Das muss man sich erst einmal trauen: „I want to sing ‚Just Us‘ with you“, steht auf einem Plakat, das ein junger Mann beim Konzert des britischen Alternative-Pop-Rock-Stars James Arthur im Palladium in die Höhe hält. Dieser Wunsch nach einem Duett ist ambitioniert und würde von nahezu jedem anderen Künstler konsequent ignoriert werden, weil das Risiko eines Reinfalls letztlich zu groß erscheint und gerade diese Nummer vom aktuellen Album „Bitter Sweet Love“ noch kein Selbstläufer ist. Doch James Arthur ist nicht so wie die anderen, zumindest in dieser Hinsicht nicht. Er beweist Mut, holt den besagten Mann auf die Bühne – und trifft damit die richtige Entscheidung. Beide harmonieren hervorragend miteinander, haben das selbe leichte Vibrato in der Stimme und die selbe Bühnenpersönlichkeit, die bei den Fans bestens ankommt. Diese hat Arthur durch die Aktion noch enger an sich gebunden als ohnehin schon, nur weil er einem der ihren eine Chance gegeben und dadurch einen der Höhepunkte des Abends geschaffen hat. Alle gewinnen, keiner verliert. Perfekt.

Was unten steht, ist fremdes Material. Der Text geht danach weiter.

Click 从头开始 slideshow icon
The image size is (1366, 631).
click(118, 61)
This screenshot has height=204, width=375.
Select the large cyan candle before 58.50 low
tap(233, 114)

Ohnehin sind dem Zasusel mit der Glitzerhose und dem leicht rauchigen Rod-Stewart-Gedächtnis-Bariton seine vorwiegend jungen, weiblichen Fans wichtig. Immer wieder bezieht er die Menge mit ein,
lässt sich von ihr unterstützen und formt sie wie bei „Falling Like a Star“ zu einem fast 4000-köpfigen Chor mit ebenso vielen leuchtenden Smartphones, die das Palladium erstrahlen lassen. Nur
bei dem „The Greatest Showman“-Cover „Rewrite the Stars“, seinem Duett mit Sängerin Anne-Marie Rose Nicholson, wählt er eine andere Lösung. „Sie ist heute Abend hier“, ruft er, und das Publikum
rastet prompt aus. „Das war nur ein Scherz, nur ein Scherz“, besänftigt Arthur – und lässt die Stimme der 32-Jährigen vom Band einspielen. Eigentlich schade, passt doch ein Halb-Playback nicht
wirklich zum Bild eines Musikers, für den Authentizität eine ganz zentrale Rolle spielt.

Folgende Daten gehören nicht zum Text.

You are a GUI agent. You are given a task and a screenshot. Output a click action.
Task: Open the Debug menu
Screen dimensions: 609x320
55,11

Wie dem auch sei, das Publikum liegt Arthur zu Füßen, und das mitunter im wahrsten Sinne des Wortes. Immer wieder kollabieren junge Damen im Saal, die mit der Enge und der stickigen Luft nicht
zurecht kommen; Arthur selbst unterbricht aus genau diesem Grund sogar seine Ballade „Naked“, um die Sanitäter in die Mitte des Raumes zu lotsen. Die Fans kommen nun einmal zuerst, auch wenn zwei
Minuten später, beim Auftakt zu „Certain Things“, die nächste Zwangspause entsteht. Dabei stehen die ganz großen Hits noch aus. „Impossible“ zum Beispiel, mit deren Interpretation Arthur vor elf
Jahren die Castingshow The X Factor gewann und die ihm zum Durchbruch verhalf. Oder „Say You Won’t Let Go“, jene Nummer, die zu Arthurs bisher größtem Erfolg wurde und in der Liste der am
häufigsten gestreamten Lieder bei Spotify auf Platz 16 steht. Mit diesem Lied lässt der 35-Jährige nach rund 100 Minuten ein euphorisiertes Publikum zurück.